Los relatos populares dicen que, tras la batalla, Azhdahak, el rey de los dragones, fue arrojado a la cumbre más alta de las montañas Geghama, que desde entonces recibió su nombre. Y el cráter volcánico de la cima, donde hoy se ha formado un lago cristalino, según la leyenda es precisamente el lugar desde donde antaño ascendían al cielo los dragones que escupían fuego.
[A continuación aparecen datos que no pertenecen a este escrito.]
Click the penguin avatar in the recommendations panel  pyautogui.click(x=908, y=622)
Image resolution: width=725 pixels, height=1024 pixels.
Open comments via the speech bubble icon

Si las leyendas te transportaron a un pasado lejano, entonces el viaje físico hacia Azhdahak te llevará a un planeta completamente distinto. Azhdahak (3597 m) es el punto más alto de la cordillera de Geghama y la cuarta montaña más alta de Armenia (después de tres de las cumbres del Aragats).
5 datos interesantes sobre Azhdahak que te sorprenderán:
1. Azhdahak es un volcán extinto. Su última erupción ocurrió aproximadamente en el año 1900 a. C. (con una precisión fantásticamente relativa). Fue precisamente esa erupción la que formó el enorme cráter de la cima.

2. En la cumbre de la montaña, directamente dentro del cráter, se encuentra un lago de belleza excepcional. No tiene desagüe y se alimenta exclusivamente del deshielo y de la lluvia. En verano, el agua se vuelve tan transparente y azul que refleja todo el cielo.

3. Las rocas de la montaña son ricas en escoria, piedra pómez y obsidiana. Por eso, las laderas están teñidas de vivos colores rojos, grises y negros, lo que crea un fondo perfecto, cósmico y «marciano» para las fotografías.

4. En la base de la montaña y en las laderas cercanas se han conservado miles de petroglifos. En ellos aparecen representados no solo animales, sino también símbolos del sol, la luna y las estrellas. Los científicos creen que este fue el «calendario» astronómico de los pueblos antiguos.

5. Las montañas Geghama son conocidas por sus menhires: enormes piedras vishap dedicadas al culto del agua, erigidas hace milenios y que hasta hoy vigilan la tranquilidad de los lagos de alta montaña.